Abstract

AbstractSudden cardiac death (SCD) or sudden coronary death, occurring in patients with unstable angina (angina at rest), myocardial ischemia with or without myocardial infarction (MI), and congestive heart failure (CHF), emerges as one of the most important challenges in cardiovascular medicine at present. Of the 1.5 million cases of myocardial infarction that occur each year in the U.S., about 540,000 patients will die and more than 300,000 of these will die before they reach a hospital, mostly due to ventricular fibrillation (VF) and/or SCD. About 4.8 million people alive in the U.S. have a history of myocardial infarction, angina pectoris, or both and are prime candidates for SCD. About 3 million people in the U.S. have congestive heart failure (CHF) and about 400,000 new cases are reported each year.

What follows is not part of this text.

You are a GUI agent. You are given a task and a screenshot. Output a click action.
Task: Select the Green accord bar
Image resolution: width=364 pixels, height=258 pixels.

One year mortality due to CHF is 33–58% and about 45% of the deaths are sudden. These patients were not those who had deleterious hemodynamic parameters whose demise could be predicted; they were those that died suddenly and unexpectedly of VF. Current pharmacological intervention in patients with a documented myocardial infarction with marketed antiarrhythmic agents has not reduced the overall mortality of SCD significantly. This suggests that an efficacious antiarrhythmic/antifibrillatory agent for the prevention of SCD does not exist at present and that there is an urgent need for such an agent.